▶ **Check your understanding**:
(1) In the royal jelly abstract, what did patients in the RJ group receive after overnight fasting?
(2) For each statement, answer yes or no according to the royal jelly abstract, and quote the words that decide it. (a) The trial enrolled 40 patients with type 2 diabetes. (b) Blood measurements were taken at 0, 30 and 60 minutes after the intervention. (c) Mean C-peptide concentrations rose significantly after RJ ingestion.
(3) Copy the stretch of the royal jelly abstract from "Patients and Methods: In" through "to analyze data.", renaming "placebo" as "control" everywhere it appears.

Text shown below:

Effect of Fresh Royal Jelly Ingestion on Glycemic Response in Patients With Type 2 Diabetes
Background: Type 2 diabetes is the fourth major public health problem worldwide. Royal Jelly (RJ) insulin-like activity and blood glucose modulating properties have been reported in animal and healthy volunteers.
Objectives: This study aimed to investigate the effect of a single dose of fresh RJ as a complementary therapy on glycemic response in patients with type 2 diabetes.
Patients and Methods: In this randomized clinical trial, 40 patients with type 2 diabetes were assigned into the RJ (n = 20) and placebo (n = 20) groups and received either 10 g fresh RJ or placebo after overnight fasting. Serum glucose, insulin and C-peptide concentrations were determined at 0, 60, 120 minutes after the intervention. Independent t-tests and repeated measures ANOVA were used to analyze data.
Results: The mean serum glucose levels were significantly decreased in RJ and placebo groups; however, mean serum level was different but not statistically. (P = 0.77). One hour after RJ ingestion the mean serum insulin concentrations were increased and after 2 hours it was decreased insignificantly (P = 0.54, P = 0.20). The mean C-peptide concentrations were significantly increased after 1 and 2 hours of RJ ingestion; however, in the placebo group we observed a slight but insignificant reduction at the time of 1 and 2 hours in the mean C-peptide serum levels (P = 0.40). Moreover, there was no significant difference in none of the glycemic control parameters between both studied groups (P > 0.05).

End of Text shown.
Material provided below:

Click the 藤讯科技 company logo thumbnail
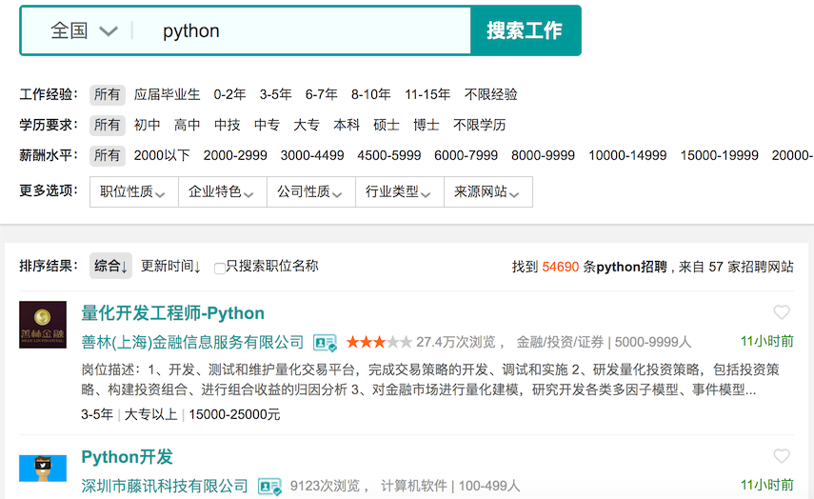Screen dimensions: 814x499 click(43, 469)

End of Material provided.
Material provided below:

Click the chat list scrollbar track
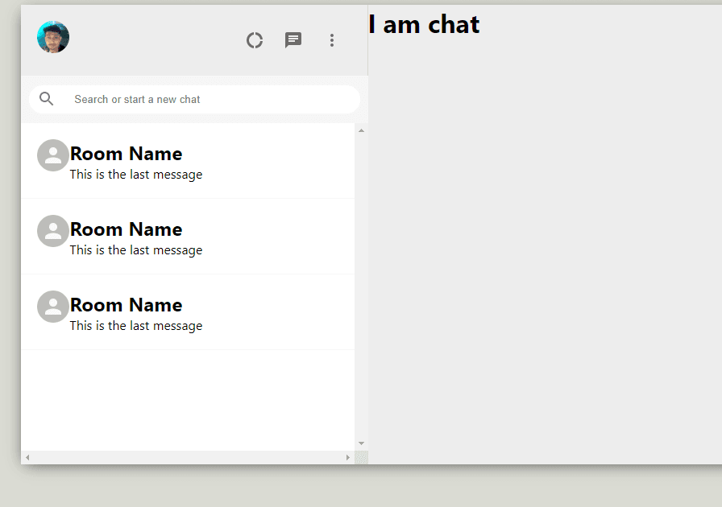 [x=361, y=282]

End of Material provided.
Material provided below:

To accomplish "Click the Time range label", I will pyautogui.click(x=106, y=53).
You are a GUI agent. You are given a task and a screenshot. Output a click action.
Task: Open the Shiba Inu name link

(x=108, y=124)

End of Material provided.

▶ **Numbered responses**:
(1) 10 g of fresh royal jelly.

(2)
(a) Yes: "40 patients with type 2 diabetes were assigned into the RJ (n = 20) and placebo (n = 20) groups"
(b) No: "Serum glucose, insulin and C-peptide concentrations were determined at 0, 60, 120 minutes after the intervention."
(c) Yes: "The mean C-peptide concentrations were significantly increased after 1 and 2 hours of RJ ingestion"

(3)
Patients and Methods: In this randomized clinical trial, 40 patients with type 2 diabetes were assigned into the RJ (n = 20) and control (n = 20) groups and received either 10 g fresh RJ or control after overnight fasting. Serum glucose, insulin and C-peptide concentrations were determined at 0, 60, 120 minutes after the intervention. Independent t-tests and repeated measures ANOVA were used to analyze data.